== TASK REQUIREMENTS ==
Of the entries below, repeat exactly only those lines from the one containing "Image resolution: width=723" through the last line, with pictures omitted.

== RECORDS FOR THIS TASK ==
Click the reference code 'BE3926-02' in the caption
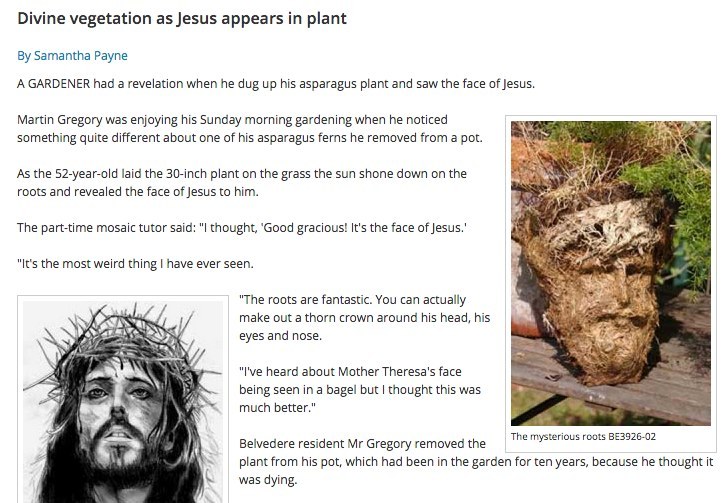This screenshot has height=503, width=722. click(632, 437)
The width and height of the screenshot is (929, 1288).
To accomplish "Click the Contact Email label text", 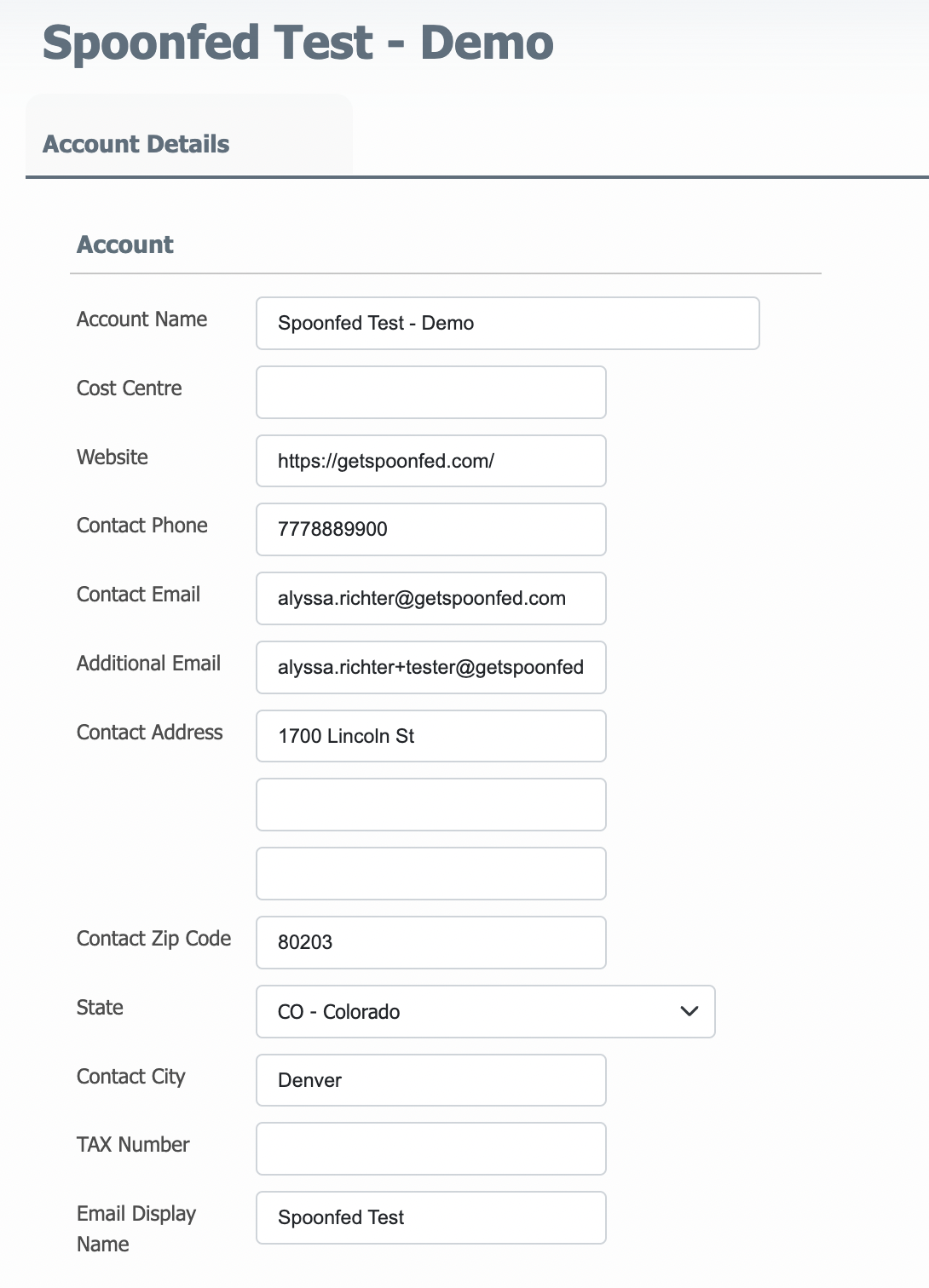I will click(138, 594).
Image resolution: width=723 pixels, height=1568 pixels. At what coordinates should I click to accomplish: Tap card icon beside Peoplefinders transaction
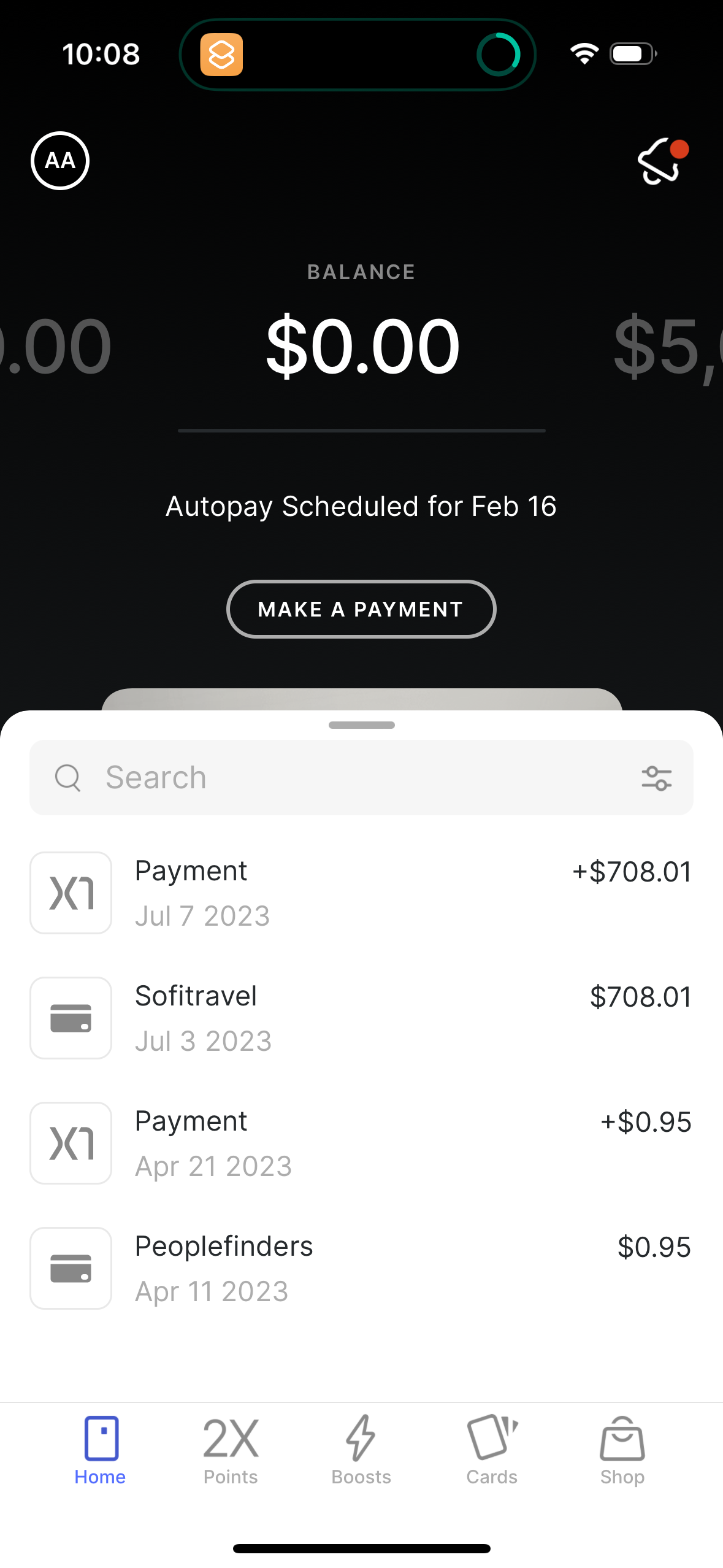(x=71, y=1268)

== SOLUTION FOR THIS PROBLEM ==
Image resolution: width=723 pixels, height=1568 pixels. At what coordinates should I click to accomplish: Tap card icon beside Peoplefinders transaction
(x=71, y=1268)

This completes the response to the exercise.